The overuse of the word, and the misinterpretation of what it really means, has now begun to cheapen the extraordinarily rare quality it represents. And like any currency that has flooded the market and become devalued, too many complimentary references around grit have detracted from what it really connotes.
Before we take a look at grit and what it is and isn’t, I have a personal story to share that demonstrates why grit trumps lots of other qualities when it comes to getting what you want:
When my oldest son was looking for a job as college was nearing an end, he began to send out resumes and make calls to accounting firms where he could put his college degree to good use. He did this amidst a sea of depressing headlines and media stories about how his generation was mostly unable to land jobs, let alone move away from home. Throw in some stories about how his peers are more saddled with college debt than previous generations and you have a bleak picture.
He found something very different, though, when he got out there. Although my son had often paid more attention to swimming than academics during his college career, many of the top accounting firms wanted to interview him. And once he got into those offices, the interviews quickly focused on the massive amount of time he’d spent honing his strokes and times in the pool over 14 grueling years – not just his grades.

• • • •

- [Exercise description]: Carry on the piece about grit, picking up after its final sentence.

• • • •

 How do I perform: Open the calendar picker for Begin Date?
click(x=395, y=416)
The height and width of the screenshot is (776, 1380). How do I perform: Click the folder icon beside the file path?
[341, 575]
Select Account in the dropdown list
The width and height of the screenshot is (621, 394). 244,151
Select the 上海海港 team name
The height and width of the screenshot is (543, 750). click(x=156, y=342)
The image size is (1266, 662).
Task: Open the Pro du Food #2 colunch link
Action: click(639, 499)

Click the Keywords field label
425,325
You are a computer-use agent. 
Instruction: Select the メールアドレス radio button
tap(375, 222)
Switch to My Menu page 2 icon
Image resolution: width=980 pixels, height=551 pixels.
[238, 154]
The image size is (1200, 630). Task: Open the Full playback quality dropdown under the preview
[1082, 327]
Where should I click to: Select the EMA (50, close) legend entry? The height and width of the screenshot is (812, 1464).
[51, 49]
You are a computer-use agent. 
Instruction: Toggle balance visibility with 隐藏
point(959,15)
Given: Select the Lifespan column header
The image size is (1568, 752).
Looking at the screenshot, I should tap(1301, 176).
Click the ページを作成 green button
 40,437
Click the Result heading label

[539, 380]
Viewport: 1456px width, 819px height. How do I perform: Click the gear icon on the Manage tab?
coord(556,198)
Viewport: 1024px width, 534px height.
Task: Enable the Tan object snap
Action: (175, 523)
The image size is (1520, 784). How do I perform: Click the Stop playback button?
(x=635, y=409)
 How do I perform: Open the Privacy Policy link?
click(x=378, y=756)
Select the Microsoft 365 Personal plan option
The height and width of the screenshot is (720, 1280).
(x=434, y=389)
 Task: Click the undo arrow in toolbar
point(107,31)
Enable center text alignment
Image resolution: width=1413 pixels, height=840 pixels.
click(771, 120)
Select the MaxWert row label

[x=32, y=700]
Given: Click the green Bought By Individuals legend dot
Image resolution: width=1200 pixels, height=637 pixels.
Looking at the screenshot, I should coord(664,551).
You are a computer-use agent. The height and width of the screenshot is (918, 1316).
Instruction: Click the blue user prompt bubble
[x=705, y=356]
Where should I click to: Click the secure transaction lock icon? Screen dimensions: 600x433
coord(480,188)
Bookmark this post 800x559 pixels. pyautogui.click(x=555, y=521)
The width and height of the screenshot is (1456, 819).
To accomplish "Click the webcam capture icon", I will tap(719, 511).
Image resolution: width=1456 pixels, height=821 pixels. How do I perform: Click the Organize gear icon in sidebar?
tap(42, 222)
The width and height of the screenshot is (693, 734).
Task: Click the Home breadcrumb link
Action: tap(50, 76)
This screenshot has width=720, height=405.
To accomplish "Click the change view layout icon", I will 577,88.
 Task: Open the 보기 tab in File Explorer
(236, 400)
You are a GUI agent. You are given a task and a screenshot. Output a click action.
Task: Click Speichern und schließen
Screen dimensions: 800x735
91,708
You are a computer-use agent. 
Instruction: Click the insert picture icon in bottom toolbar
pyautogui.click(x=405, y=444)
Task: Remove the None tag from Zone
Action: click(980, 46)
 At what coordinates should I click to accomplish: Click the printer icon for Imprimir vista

• • • •

- [Written reply]:
As he recounted to us later, the hours of questions centered around several things: the number of years he’d swum competitively at an elite level, the fact that he’d changed colleges yet been elected captain for his spirit and leadership, and the extraordinary amount of pre-dawn and afternoon workouts he’d logged during years when his friends were having fun and sleeping. It wasn’t hard to see that these firms, many of which offered him high-paying jobs, were looking for looking for signs of diligence, hard work, motivation and competitiveness more than the perfect GPA. They didn’t want whiners, quitters and kids who would groan if they had a late night in the office. It was an eye-opener, as well as a relief.
Angela Duckworth, who won a MacArthur Genius Grant for her work on identifying, quantifying and educating others about grit, describes this particular quality as “passion and perseverance in the pursuit of long-term goals.” Her work on grit is so popular that her TED talk about it is ranked as one of their all-time hits, and is approaching 5 million views. (If you want to learn your own grit score, click here.)
Your grit score – 5 is perfect – is now the leading predictor of who drops out at West Point, who finals in the National Spelling Bee, and even who is most likely to stick out the two years required of students who are selected for “Teach for America.” Angela believes that grit is contagious, which she describes in a podcast interview I did with her a few years ago.)
What is grit in real time? Grit is a janitor who studies for twelve years at Columbia University after mopping floors and cleaning toilets, only to graduate with honors at the age of 52. Grit is the recovering alcoholic who sidesteps multiple potential opportunities to relapse but reaches several decades of sobriety while helping others to do the same.
Grit is not necessarily the soccer player who gets through one game with a knee injury after years of being healthy. Grit is not the kindergartener who got up every morning and went to school despite being tired. Grit is not the woman who pushes out a 10-pound baby after hours of labor. These are all examples of discomfort that have been overcome, but they aren’t grit because there isn’t a long history of overcoming setbacks in pursuit of cherished dreams and goals.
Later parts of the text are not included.